I'm writing a service which is supposed to do something very simple: Accept "hash file" requests (a 3-tuple containing hash algorithm, identifier and filename) over loopback, hash the file, and return the hash to the connected client.
The service needs to be able to hash multiple files in parallel. (The id in the protocol is used to keep track if the request/reply).
I would like to implement this using the async frameword; specifically I'm using async-std, but if there's good reason I can switch to tokio or any other crate.
Because some of the files can be huge I want to make sure that I don't block the executor thread, so the actual hashing is done on threads using a threadpool (which would also allow me to queue jobs and limit the number of threads it would launch).
Implementing the code that accepts connections from clients, reads the hash requests, parses, starts a thread and hashes the file was easy. The issue I'm having is writing the result back to the client -- or rather getting a writer to the tread.
I've trimmed the code and inlined it (the playground didn't seem to have async_std):
use async_std::{
io,
prelude::*,
task,
net::{TcpListener, TcpStream, ToSocketAddrs},
};
type Result<T> = std::result::Result<T, Box<dyn std::error::Error + Send + Sync>>;
use std::sync::Arc;
use std::path::PathBuf;
use threadpool::ThreadPool;
enum HashAlg {
Sha2_256
}
struct Job {
pathname: PathBuf,
alg: HashAlg,
id: String,
//sock: io::BufWriter
}
async fn accept_loop(addr: impl ToSocketAddrs) -> Result<()> {
let listener = TcpListener::bind(addr).await?;
let mut incoming = listener.incoming();
while let Some(stream) = incoming.next().await {
let stream = stream?;
println!("Accepting from: {}", stream.peer_addr()?);
let _handle = task::spawn(connection_loop(stream));
}
Ok(())
}
async fn connection_loop(stream: TcpStream) -> Result<()> {
let reader = io::BufReader::new(&stream);
let mut lines = reader.lines();
let tpool = ThreadPool::new(4);
while let Some(line) = lines.next().await {
let line = line?;
let (alg, rest) = match line.find(' ') {
None => continue,
Some(idx) => (&line[..idx], line[idx+1 ..].trim()),
};
let (id, fname) = match rest.find(' ') {
None => continue,
Some(idx) => (&rest[..idx], rest[idx+1 ..].trim()),
};
println!("alg: '{}' id: '{}' fname: '{}'", alg, id, fname);
let alg = HashAlg::Sha2_256;
let jobspec = Job { pathname: std::path::PathBuf::from(fname), alg,
id: id.to_string() };
tpool.execute(move|| {
println!("{}", jobspec.id);
println!("Launched thread!");
});
tpool.join();
Ok(())
}
Because the hash results aren't actually required in the executor thread my initial instinct was to try to pass a writer to the thread, and have the thread actually write the response once it's done.

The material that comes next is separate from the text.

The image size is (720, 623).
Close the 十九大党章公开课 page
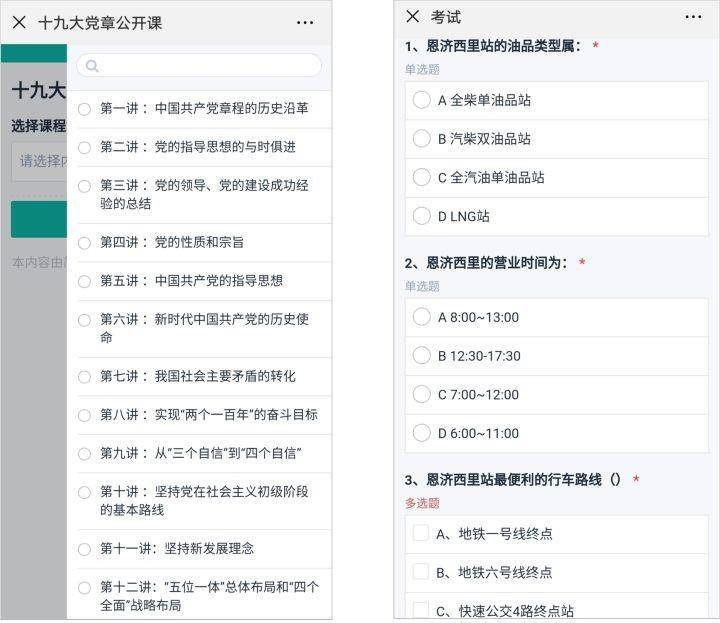(19, 22)
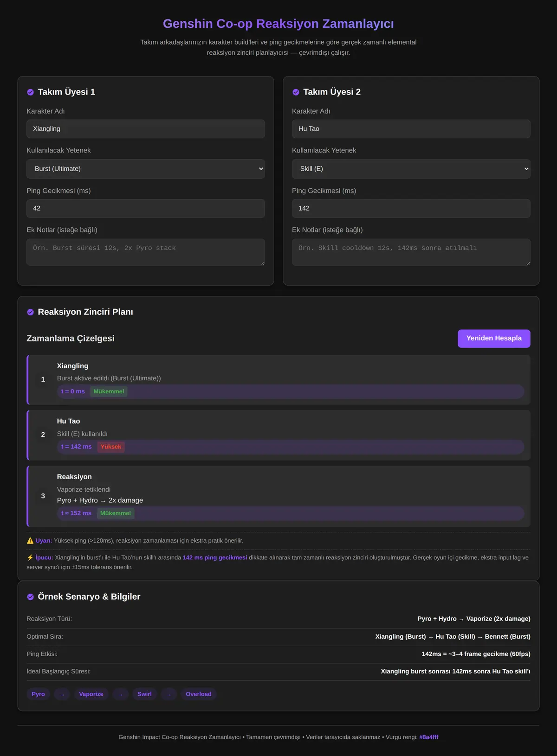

This however turned out to be more complicated than I had initially thought. (Need to split out the writer, and it would further need to be shared and protected).
I'm wondering if I should be passing the results back to the executor somehow (it would allow me to not have to split out the writer and lock it) -- but I'm not sure how I would go about doing that.
Apparently there's a threadpool specifically for futures. I took a look at an example (futures_threadpool - Rust) and it looks promising, but I'm not sure how I would return the hash to the executor thread. (I don't want to join to wait for result, because the executor needs to keep processing new hash requests).
I get the feeling that I'm thinking about this problem completely wrong, so I'd be grateful for some hints'n'tips.